◆ EXERCISE DETAILS ◆
Update everything from the start of the material down to the line containing "Action: 1374,21", swapping "ferris wheel" for "roller coaster" and keeping every other part the same.

◆ Data on locating visible targets ◆

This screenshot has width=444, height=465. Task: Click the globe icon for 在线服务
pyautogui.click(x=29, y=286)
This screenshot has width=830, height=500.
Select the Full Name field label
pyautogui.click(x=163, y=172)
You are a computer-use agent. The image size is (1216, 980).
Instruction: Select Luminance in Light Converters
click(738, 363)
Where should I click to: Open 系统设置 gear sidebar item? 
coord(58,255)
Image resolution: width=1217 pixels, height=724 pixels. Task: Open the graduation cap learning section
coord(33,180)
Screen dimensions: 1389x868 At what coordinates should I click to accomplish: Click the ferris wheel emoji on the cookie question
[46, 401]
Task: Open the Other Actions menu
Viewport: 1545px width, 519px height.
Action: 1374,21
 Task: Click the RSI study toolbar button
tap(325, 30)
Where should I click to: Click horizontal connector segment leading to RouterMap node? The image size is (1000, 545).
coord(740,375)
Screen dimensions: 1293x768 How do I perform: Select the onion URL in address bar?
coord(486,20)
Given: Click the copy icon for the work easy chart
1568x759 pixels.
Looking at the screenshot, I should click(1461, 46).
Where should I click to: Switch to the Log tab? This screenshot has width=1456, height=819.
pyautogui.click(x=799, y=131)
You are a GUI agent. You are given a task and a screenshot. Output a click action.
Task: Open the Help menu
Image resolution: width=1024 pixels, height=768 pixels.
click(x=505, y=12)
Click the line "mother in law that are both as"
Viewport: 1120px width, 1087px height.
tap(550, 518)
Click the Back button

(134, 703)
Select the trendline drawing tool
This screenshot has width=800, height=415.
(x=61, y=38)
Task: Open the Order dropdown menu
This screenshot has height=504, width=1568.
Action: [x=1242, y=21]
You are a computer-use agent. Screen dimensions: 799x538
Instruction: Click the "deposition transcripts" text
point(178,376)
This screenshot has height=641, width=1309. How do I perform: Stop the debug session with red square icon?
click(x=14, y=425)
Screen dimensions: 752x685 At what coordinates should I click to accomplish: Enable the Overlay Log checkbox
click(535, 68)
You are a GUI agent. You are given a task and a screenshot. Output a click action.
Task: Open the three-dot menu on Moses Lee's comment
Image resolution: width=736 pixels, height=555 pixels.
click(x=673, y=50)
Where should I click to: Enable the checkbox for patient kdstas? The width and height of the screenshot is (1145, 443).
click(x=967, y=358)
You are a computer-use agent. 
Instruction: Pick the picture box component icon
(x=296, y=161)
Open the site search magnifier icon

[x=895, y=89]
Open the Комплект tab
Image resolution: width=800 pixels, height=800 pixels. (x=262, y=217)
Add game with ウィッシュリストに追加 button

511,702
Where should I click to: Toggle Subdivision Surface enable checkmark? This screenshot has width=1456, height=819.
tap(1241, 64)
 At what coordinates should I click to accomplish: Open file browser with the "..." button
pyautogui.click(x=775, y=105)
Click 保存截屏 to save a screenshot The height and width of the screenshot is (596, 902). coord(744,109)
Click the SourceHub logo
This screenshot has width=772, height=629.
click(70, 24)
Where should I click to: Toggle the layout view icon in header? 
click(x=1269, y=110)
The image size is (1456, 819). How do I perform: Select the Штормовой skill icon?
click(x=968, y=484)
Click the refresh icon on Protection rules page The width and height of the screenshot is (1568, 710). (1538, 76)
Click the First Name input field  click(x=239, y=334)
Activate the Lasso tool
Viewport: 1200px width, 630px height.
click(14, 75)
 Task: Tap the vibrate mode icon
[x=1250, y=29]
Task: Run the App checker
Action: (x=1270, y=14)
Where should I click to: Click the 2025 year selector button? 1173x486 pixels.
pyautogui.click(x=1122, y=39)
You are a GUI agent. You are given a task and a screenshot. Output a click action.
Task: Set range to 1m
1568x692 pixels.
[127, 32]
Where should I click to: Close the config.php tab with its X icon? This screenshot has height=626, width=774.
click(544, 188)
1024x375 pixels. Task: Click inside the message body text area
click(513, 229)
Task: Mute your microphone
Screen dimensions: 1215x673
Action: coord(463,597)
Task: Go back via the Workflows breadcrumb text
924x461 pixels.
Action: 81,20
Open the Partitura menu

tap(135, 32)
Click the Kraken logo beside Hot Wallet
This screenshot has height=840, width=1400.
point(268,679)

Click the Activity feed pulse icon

◆ TASK ANSWER ◆
This screenshot has width=444, height=465. Task: Click the globe icon for 在线服务
pyautogui.click(x=29, y=286)
This screenshot has width=830, height=500.
Select the Full Name field label
pyautogui.click(x=163, y=172)
You are a computer-use agent. The image size is (1216, 980).
Instruction: Select Luminance in Light Converters
click(738, 363)
Where should I click to: Open 系统设置 gear sidebar item? 
coord(58,255)
Image resolution: width=1217 pixels, height=724 pixels. Task: Open the graduation cap learning section
coord(33,180)
Screen dimensions: 1389x868 At what coordinates should I click to accomplish: Click the roller coaster emoji on the cookie question
[46, 401]
Task: Open the Other Actions menu
Viewport: 1545px width, 519px height.
Action: 1374,21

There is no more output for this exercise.